Christmas Crosspicking Solos for Guitar book/audio set

I just read though the first proof copy of my soon-to-be published Christmas Crosspicking Solos for Guitar book/CD set. It has 31 crosspicking arrangements of traditional holiday songs, every one a favorite.

As you may know, I’m a sucker for Christmas music. I love arranging it, playing it, singing it, and hearing it. Two years ago Mel Bay published my Christmas Favorites for Solo Guitar, a collection of flatpick-style solos. The new one picks up where that one left off and offers beautiful crosspicking guitar solos. If all goes well, Christmas Crosspicking Solos for Guitar should be available in plenty of time for you to learn a fist full of great guitar solos for the holiday season. I have posted one of the solos, the queen of all traditional Christmas songs, “Silent Night,” in the Musix Newsletter section below. As soon as the book/CD set is available, I plan to post a video of one of the solos on YouTube.

Mandolin and Guitar Workshops @ Gryphon, Palo Alto

If you live in the greater San Francisco Bay Area I’ll be teaching two workshops, one mandolin and guitar, on Saturday, November 12, 2011, at Gryphon Stringed Instruments, Palo Alto, CA. The first is A Bit Beyond Bluegrass: Swing/Jazz Chords, Comping, and Repertoire for Mandolin, the second is Swing/Jazz Chords, Comping, and Repertoire for Guitar.

Musix Newsletter #17
Now, let’s get to the meat of Musix Newsletter #17: the music!

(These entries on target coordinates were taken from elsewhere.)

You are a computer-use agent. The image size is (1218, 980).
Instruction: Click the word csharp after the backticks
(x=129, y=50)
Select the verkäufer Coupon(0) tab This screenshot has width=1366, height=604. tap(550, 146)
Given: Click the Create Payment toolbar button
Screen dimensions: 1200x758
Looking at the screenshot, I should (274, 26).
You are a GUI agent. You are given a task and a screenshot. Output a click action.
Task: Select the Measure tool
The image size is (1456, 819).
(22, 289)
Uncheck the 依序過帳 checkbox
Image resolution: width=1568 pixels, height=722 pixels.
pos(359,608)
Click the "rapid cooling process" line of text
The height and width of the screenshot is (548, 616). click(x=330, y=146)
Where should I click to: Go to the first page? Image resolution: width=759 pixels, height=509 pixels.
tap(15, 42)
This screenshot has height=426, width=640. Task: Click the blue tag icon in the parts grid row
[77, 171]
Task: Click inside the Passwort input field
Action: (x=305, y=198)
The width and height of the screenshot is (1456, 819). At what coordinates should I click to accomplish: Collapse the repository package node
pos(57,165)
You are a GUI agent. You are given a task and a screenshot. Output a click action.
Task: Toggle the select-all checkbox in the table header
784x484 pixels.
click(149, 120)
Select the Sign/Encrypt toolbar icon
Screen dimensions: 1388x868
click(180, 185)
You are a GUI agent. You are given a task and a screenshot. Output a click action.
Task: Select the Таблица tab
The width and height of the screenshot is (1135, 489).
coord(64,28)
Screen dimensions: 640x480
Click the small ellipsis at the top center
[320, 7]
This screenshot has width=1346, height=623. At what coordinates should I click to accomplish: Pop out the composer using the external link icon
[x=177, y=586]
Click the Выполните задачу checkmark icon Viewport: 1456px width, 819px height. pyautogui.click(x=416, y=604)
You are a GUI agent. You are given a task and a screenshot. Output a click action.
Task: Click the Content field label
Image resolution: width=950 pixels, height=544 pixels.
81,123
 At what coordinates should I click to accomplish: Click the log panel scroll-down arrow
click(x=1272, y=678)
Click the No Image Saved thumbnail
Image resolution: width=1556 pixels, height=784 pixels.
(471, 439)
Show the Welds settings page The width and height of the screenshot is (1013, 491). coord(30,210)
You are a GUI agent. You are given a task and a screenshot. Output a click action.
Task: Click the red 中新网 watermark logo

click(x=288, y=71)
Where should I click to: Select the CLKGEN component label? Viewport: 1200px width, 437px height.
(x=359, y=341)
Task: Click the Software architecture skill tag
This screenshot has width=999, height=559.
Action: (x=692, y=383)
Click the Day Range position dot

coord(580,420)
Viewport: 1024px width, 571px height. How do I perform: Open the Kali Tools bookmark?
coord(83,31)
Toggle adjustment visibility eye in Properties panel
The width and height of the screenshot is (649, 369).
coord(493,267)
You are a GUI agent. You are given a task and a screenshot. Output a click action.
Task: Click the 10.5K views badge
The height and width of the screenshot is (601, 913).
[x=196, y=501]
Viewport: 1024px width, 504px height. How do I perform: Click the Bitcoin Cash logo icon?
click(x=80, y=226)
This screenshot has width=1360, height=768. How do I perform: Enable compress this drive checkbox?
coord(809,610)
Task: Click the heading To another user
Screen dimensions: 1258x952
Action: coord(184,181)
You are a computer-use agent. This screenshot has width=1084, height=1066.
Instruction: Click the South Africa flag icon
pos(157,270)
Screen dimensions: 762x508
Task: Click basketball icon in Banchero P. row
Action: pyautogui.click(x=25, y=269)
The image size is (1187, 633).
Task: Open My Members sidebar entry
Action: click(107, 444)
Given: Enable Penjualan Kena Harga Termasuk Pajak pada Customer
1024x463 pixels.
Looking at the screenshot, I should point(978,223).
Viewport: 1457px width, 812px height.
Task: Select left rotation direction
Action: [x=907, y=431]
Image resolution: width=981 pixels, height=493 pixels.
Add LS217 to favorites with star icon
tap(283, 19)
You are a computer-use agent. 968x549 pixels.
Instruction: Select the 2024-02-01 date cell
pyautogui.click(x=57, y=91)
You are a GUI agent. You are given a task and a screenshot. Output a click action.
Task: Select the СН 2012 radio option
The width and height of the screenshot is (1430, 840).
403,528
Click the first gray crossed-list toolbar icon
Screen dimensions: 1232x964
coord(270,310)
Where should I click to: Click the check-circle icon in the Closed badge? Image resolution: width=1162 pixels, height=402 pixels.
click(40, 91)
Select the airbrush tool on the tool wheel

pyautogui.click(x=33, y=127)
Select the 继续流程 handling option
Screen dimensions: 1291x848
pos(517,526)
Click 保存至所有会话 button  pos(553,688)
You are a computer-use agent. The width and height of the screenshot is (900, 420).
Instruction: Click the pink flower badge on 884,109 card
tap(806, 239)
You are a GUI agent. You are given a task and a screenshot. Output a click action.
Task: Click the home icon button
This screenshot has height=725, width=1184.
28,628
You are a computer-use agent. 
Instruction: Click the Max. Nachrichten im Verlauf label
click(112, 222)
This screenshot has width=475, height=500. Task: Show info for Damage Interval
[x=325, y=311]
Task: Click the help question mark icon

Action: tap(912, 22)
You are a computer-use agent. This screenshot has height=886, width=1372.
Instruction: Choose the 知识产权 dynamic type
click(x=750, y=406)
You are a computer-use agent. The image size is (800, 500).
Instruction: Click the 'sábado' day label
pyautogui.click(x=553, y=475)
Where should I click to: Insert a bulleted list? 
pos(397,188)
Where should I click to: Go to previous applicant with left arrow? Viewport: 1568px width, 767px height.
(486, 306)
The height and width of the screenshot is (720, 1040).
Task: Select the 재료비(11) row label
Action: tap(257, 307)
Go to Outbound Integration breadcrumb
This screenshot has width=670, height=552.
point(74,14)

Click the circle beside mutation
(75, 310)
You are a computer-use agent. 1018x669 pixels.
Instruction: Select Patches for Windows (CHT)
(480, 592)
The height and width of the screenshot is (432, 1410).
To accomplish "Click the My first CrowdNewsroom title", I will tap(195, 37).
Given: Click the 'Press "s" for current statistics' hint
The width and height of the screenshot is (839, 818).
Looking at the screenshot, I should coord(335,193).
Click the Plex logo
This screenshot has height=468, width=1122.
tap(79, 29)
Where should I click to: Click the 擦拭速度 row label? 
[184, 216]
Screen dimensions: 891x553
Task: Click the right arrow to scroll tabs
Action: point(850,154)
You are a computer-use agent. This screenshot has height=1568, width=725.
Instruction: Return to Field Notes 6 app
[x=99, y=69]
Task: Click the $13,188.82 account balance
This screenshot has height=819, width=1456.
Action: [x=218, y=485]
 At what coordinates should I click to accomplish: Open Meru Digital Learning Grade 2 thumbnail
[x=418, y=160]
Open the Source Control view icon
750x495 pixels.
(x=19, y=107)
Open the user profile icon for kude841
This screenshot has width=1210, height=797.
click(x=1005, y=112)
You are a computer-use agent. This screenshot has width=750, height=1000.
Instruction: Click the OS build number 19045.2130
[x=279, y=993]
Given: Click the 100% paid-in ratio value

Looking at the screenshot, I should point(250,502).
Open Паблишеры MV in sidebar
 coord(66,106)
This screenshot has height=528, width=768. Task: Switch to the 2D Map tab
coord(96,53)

Little Willie guitar backup

Through my work on the Parking Lot Picker’s Songbook series, I keep re-discovering great songs that I love. One that I’ve recently been working on is “Little Willie.” I’ve been performing it in a duo with mandolinist and singer Julie Cline. I composed a backup guitar part that’s a little more active than a typical bluegrass backup. I think of it as a modern old-time approach and it comes out of a desire for a guitar part that’s a little fuller and more active for the duo context. The recording features Julie singing and we performed it significantly slower than we’d usually do in concert.

The only challenging bit might be what I played behind the Bb chord. Bluegrass and old time guitarists tend to shy away from Bb — both the key and the chord — but I think offers a very nice and different timbre.

By the way, most all of the MP3 recordings I post in the Musix Newsletters are presented at only one speed. We do that to save space on our ever expanding website’s server. However, just about every book/audio set that I’ve ever produced includes at least two recordings of every piece of music: one at a slow speed and one at regular performance speed.

Little Willie guitar backup pdf
Little Willie guitar backup MP3

Frogs for Snakes mandolin blues

I’ve heard blues played on the mandolin forever and have always liked it. Of course the big daddy of the mandolin, Bill Monroe, played a lot of blue notes and made them an integral part of the sound of bluegrass. Here I’m talking about a more down-home blues style, like some of the old-time string bands in the 1920s played. A modern practitioner of such styles can be found in Rich DelGrosso, whom I’ve known since our days working together on Mandolin World News in the early 1980s.

The song presented here is called “Frogs for Snakes” and I wrote it a few years back for a book I published entitled Backup Tracks: Basic Blues for Guitar. You can see a video of me playing “Frogs for Snakes” on guitar on YouTube. http://www.youtube.com/watch?v=HYXZcvuatV4. As I was playing the song a few months back I decided it might sound nice on the mandolin. So here’s a version of “Frogs for Snakes” arranged for the mandolin with lots of bluesy double stops.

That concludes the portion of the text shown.